— START —
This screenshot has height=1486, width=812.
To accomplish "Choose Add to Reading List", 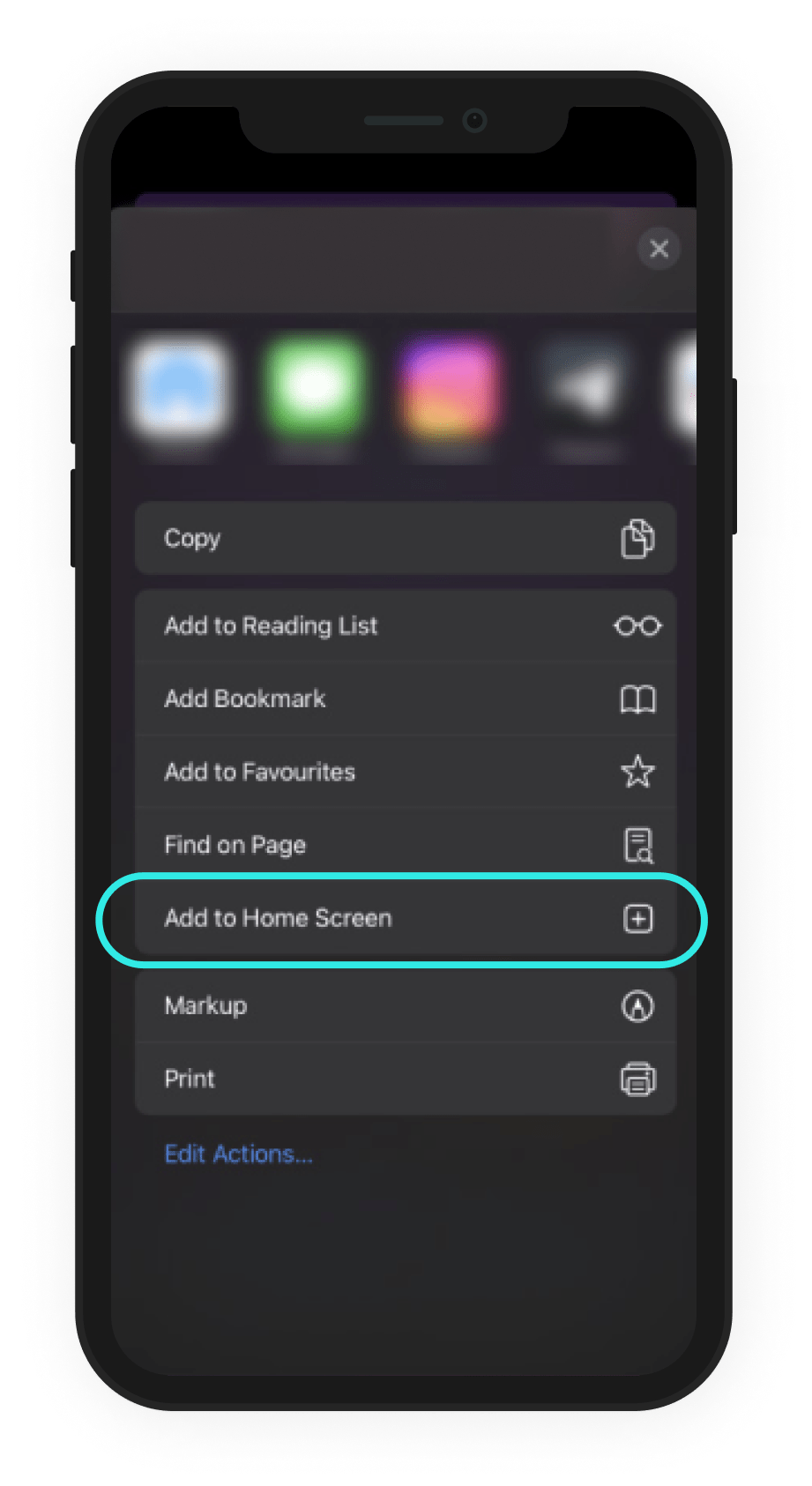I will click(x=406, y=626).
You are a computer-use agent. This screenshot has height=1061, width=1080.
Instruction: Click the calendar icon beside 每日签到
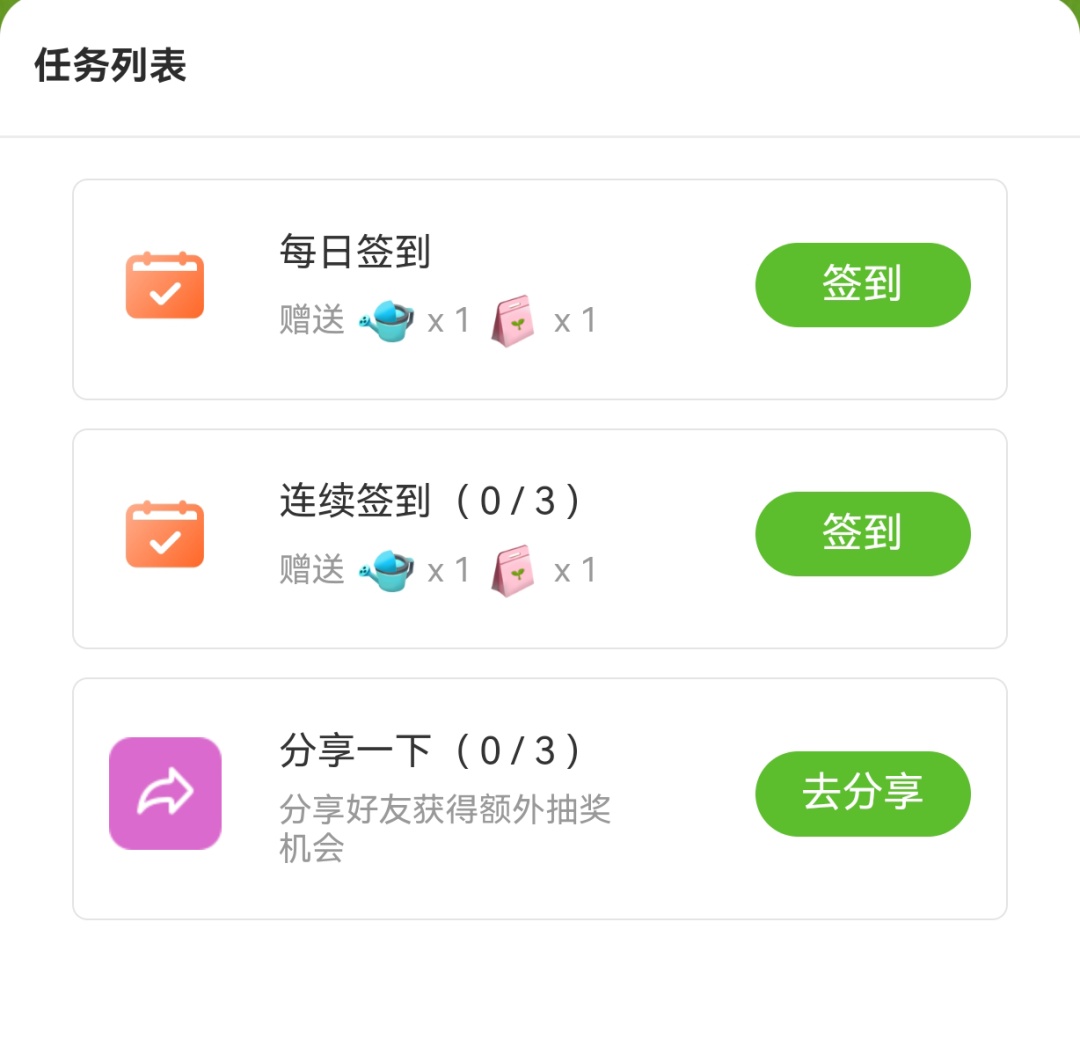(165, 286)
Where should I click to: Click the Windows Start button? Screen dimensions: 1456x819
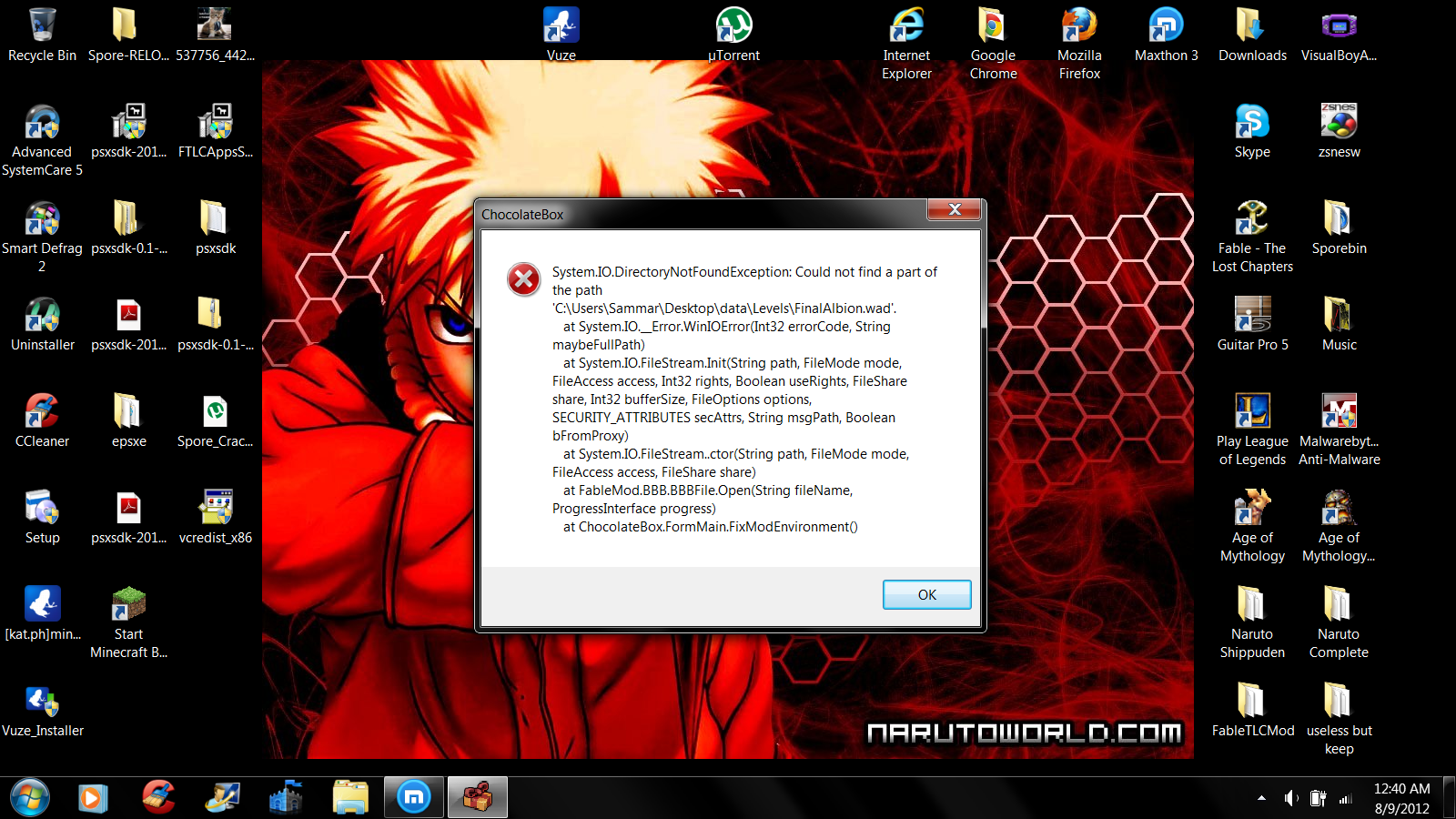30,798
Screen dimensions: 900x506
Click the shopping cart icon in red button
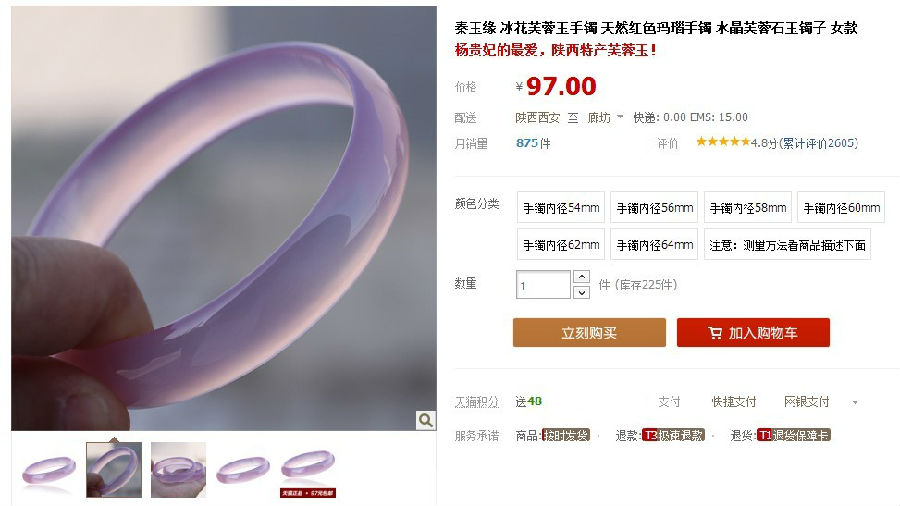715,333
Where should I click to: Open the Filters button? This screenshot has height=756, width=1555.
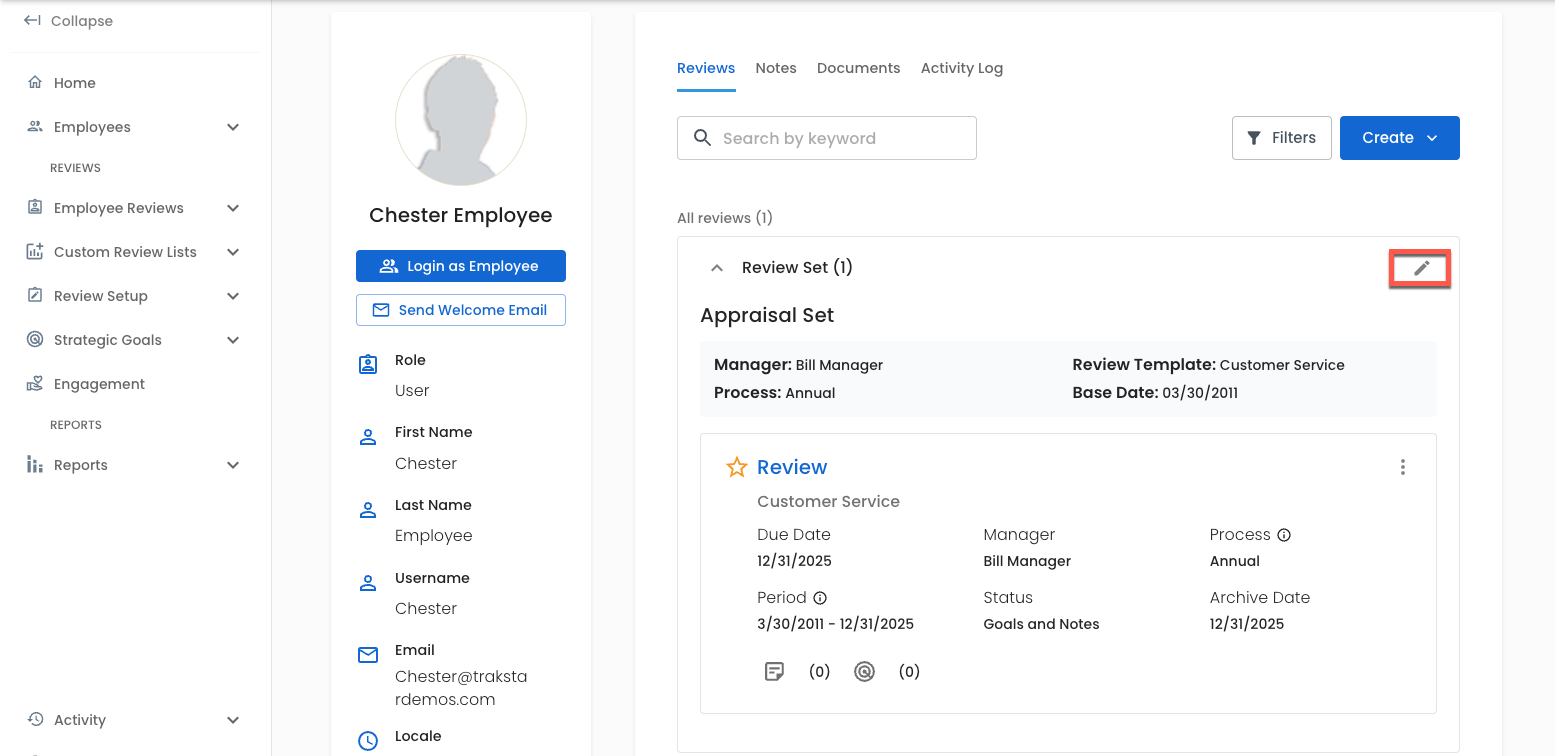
— END —
EXERCISE PROMPT: Rewrite the part of the lines above that opens with the line containing "Where should I click to: Click" and runs through the last line, both ends included, as a JSON list of strings with one string per line. Skip blank lines and leave the pictures out.

RESPONSE BELOW:
[
  "Where should I click to: Click the Windows Start button? Screen dimensions: 1456x819",
  "30,798",
  "Screen dimensions: 900x506",
  "Click the shopping cart icon in red button",
  "715,333",
  "Where should I click to: Open the Filters button? This screenshot has height=756, width=1555."
]